Lists and dicts no longer depend on the GIL for thread safety — their lock-and-version design ensures safe concurrent access even when many threads operate on the same container.

Because reads far outnumber writes, this design keeps containers extremely fast.

The Reality Check: Performance & Trade-offs

Removing the GIL comes with overhead. Free-threaded Python must maintain per-object locks, deferred refcounting logic, and more.

Single-threaded programs: ~10–15% slower
Multi-threaded CPU-bound programs: scale almost linearly with core count

Python Build	CPU-Heavy Threads on 8 Cores
Standard CPython	~1× speed (no scaling)
Free-Threaded CPython	~6–8× speed depending on workload

For AI, scientific computing, and high-throughput web servers, this trade-off is overwhelmingly worthwhile.

Real-World Scenarios: Why Developers Should Care

ML Pipelines: Run data loading, preprocessing, and model evaluation in parallel without multiprocessing overhead.
Web Frameworks: Background CPU tasks (e.g., PDF generation, hashing) no longer block the main request thread.
Scientific Computing: Complex simulations can use multiple cores on a shared in-memory dataset instead of slow inter-process communication.

Compatibility & Migration

Will this break your code? Short answer: No, but you might now see race conditions that were previously hidden by the GIL.

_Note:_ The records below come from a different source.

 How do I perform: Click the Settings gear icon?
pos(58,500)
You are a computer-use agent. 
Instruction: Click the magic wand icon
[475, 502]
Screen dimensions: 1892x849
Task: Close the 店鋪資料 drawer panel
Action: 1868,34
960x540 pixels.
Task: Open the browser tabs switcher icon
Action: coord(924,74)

Pure Python: Runs unchanged, but you must protect shared mutable state yourself when using threads.
C-extensions: Must be rebuilt with free-threading support. Many major libraries (NumPy, Pandas, PyTorch) already provide experimental builds.
Async: Unaffected—async is I/O-bound, not CPU-bound.
Ecosystem: Support is accelerating as the Python 3.14 timeline approaches.

Summary

PEP 703 represents years of engineering effort. Key takeaways:

True Parallelism: Python can now execute multiple threads at the same time on different CPU cores.
Redesigned Internals: Reference counting, memory allocation, container safety, and GC were upgraded for multi-threading.
Performance Reality: ~10% slower for purely single-threaded workloads, but massive multi-core acceleration for CPU-heavy tasks.
Status: Free-threaded Python is available in Python 3.13 (as an experimental build) and continues as an optional GIL-less build in Python 3.14.

Disclaimer: The views and opinions expressed in this blog are solely those of the author and do not represent the views of any organization or any individual with whom the author may be associated, professionally or personally.